[Start of section]

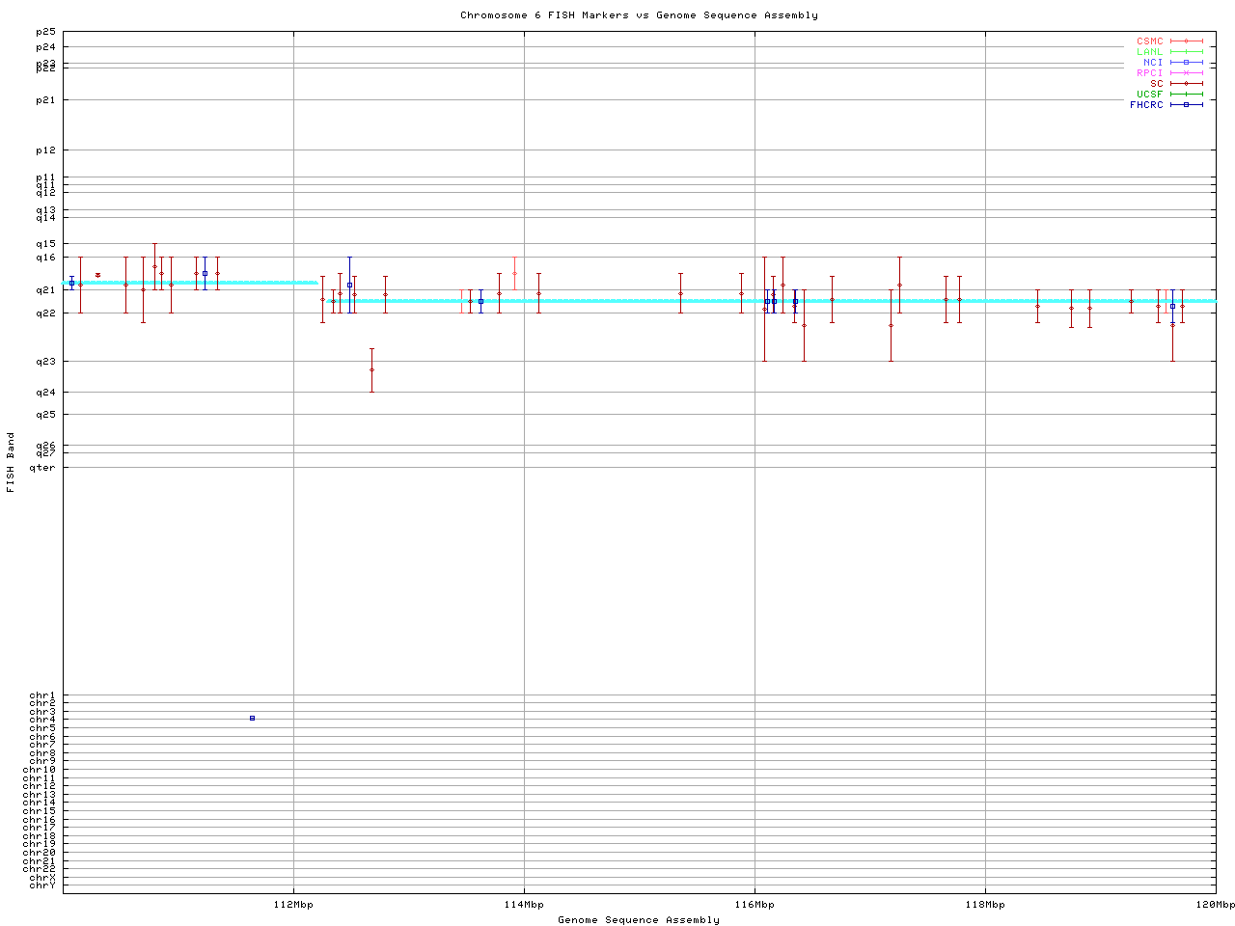1235x926 pixels.
Task: Click the UCSF legend line marker
Action: coord(1186,95)
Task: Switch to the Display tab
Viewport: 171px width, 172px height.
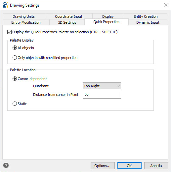Action: 108,16
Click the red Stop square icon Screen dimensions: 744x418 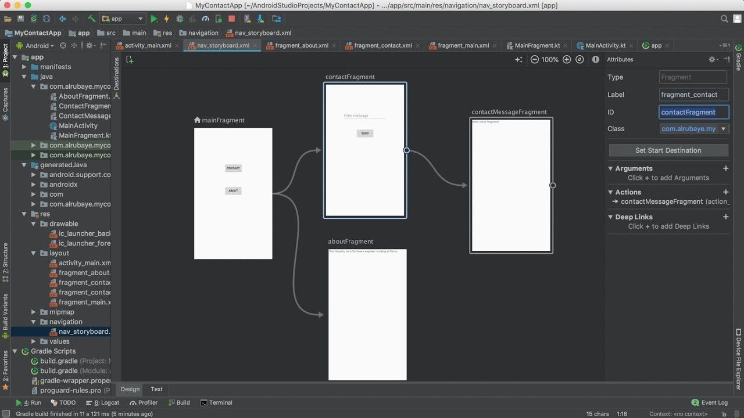[x=231, y=19]
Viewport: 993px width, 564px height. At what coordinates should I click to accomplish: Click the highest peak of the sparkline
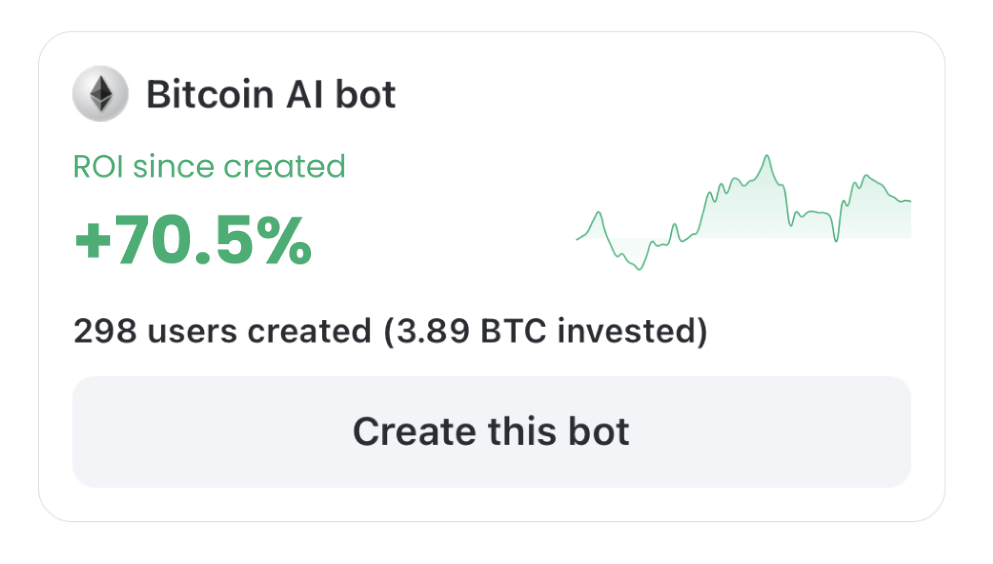pos(767,156)
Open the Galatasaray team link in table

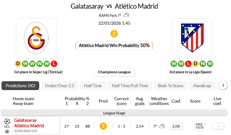tap(25, 120)
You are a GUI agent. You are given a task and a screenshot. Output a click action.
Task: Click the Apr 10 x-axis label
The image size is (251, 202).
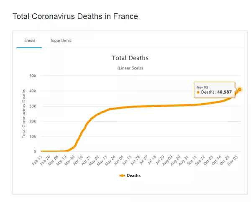[x=78, y=160]
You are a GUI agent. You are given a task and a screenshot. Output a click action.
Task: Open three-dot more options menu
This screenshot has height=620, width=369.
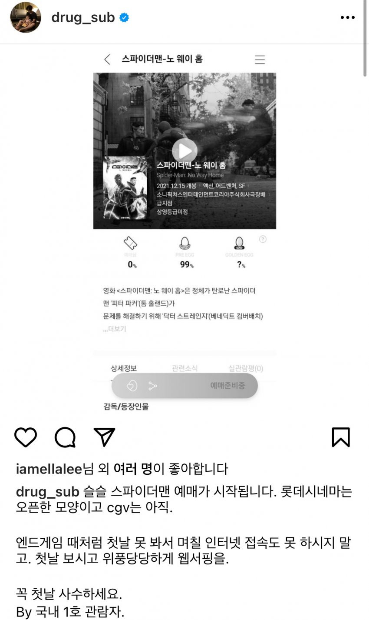coord(348,18)
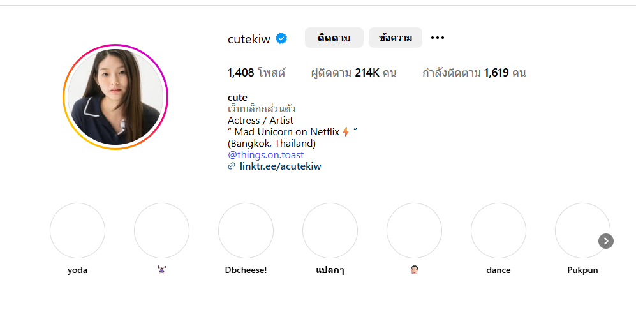636x310 pixels.
Task: Click the ติดตาม follow button
Action: click(334, 38)
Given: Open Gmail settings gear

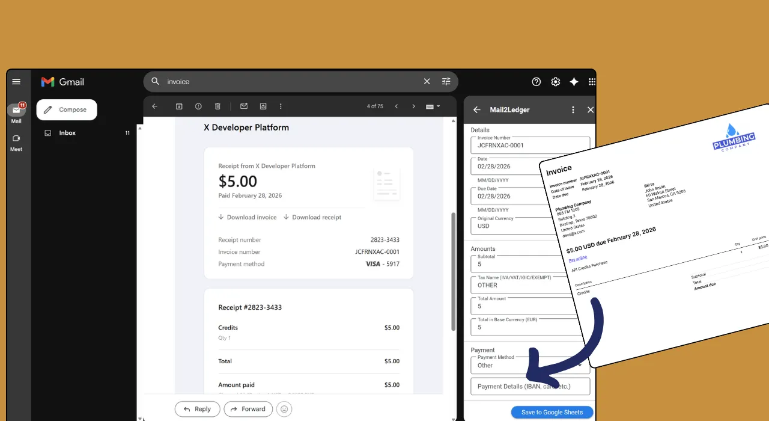Looking at the screenshot, I should click(x=556, y=82).
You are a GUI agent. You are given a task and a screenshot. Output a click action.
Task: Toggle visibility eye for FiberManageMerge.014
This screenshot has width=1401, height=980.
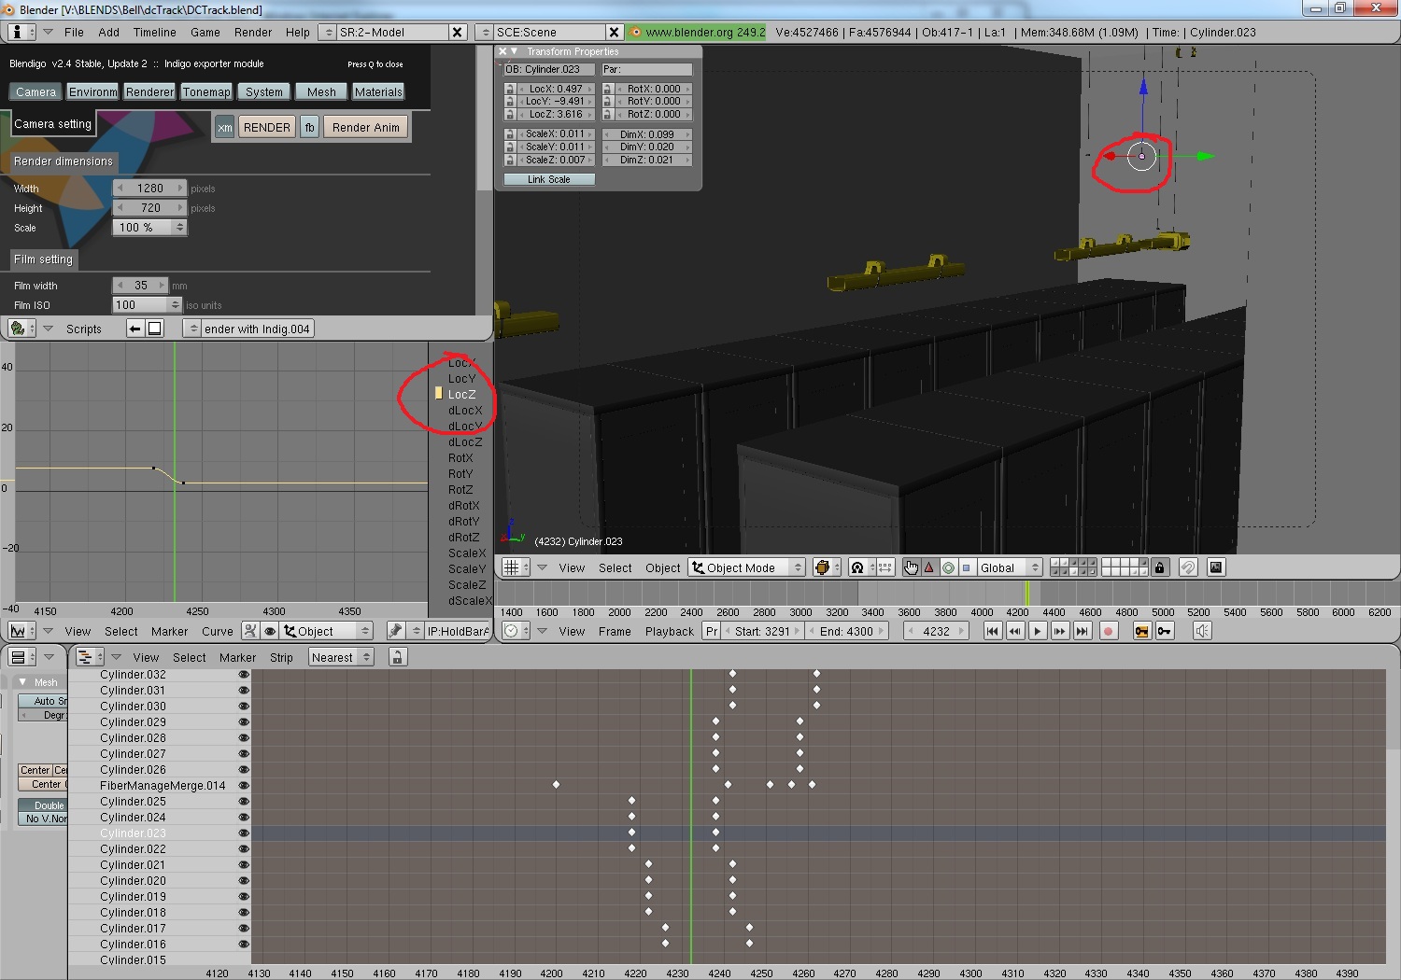click(244, 786)
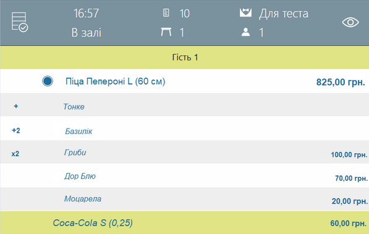Click the 60,00 грн. Coca-Cola price
Image resolution: width=369 pixels, height=234 pixels.
349,223
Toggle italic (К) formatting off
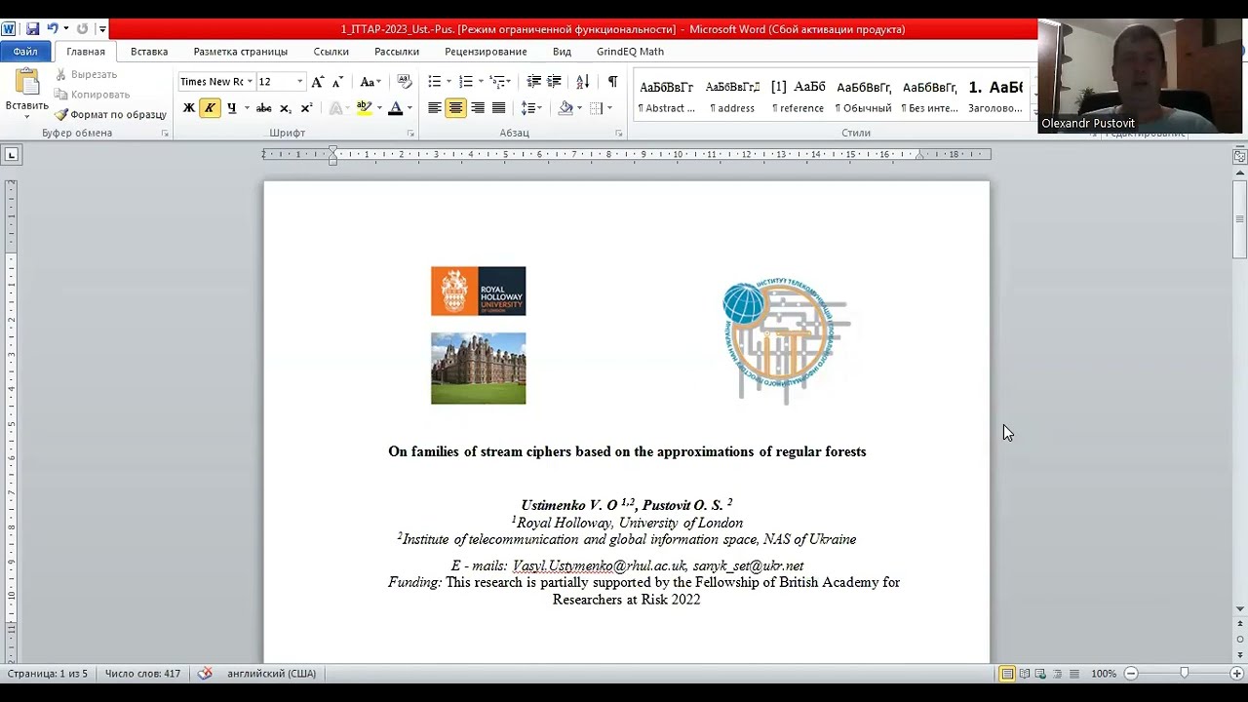 point(210,108)
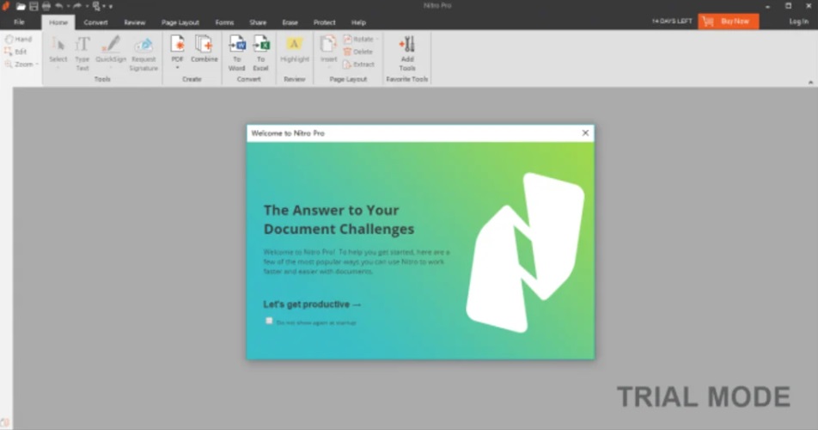The image size is (818, 430).
Task: Select the To Word conversion icon
Action: (x=236, y=45)
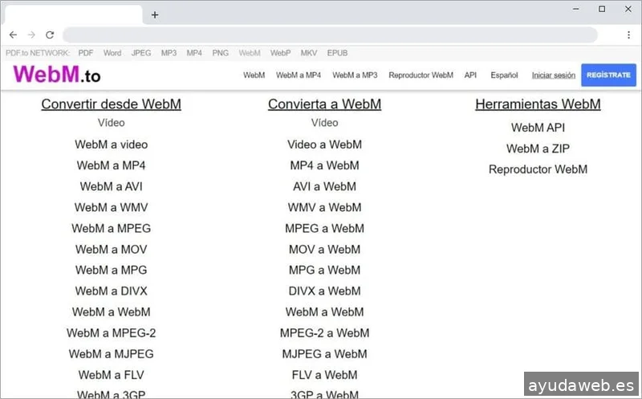Open the Convertir desde WebM heading
The height and width of the screenshot is (399, 642).
coord(111,104)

[End of section]

--- Task ---
Please set down, exactly and with no pictures, the lines in the entries above starting at the one holding "Task: Click the Apr 10 x-axis label" and ending at the one holding "Task: Toggle visibility", ends included.

--- Result ---
Task: Click the Apr 10 x-axis label
The image size is (251, 202).
[x=78, y=160]
You are a GUI agent. You are given a task and a screenshot. Output a click action.
Task: Open three-dot more options menu
This screenshot has height=620, width=369.
coord(348,18)
636x310 pixels.
Task: Click the ติดตาม follow button
Action: click(334, 38)
Given: Open Gmail settings gear

Looking at the screenshot, I should click(x=556, y=82).
You are a GUI agent. You are given a task and a screenshot. Output a click action.
Task: Toggle visibility eye for FiberManageMerge.014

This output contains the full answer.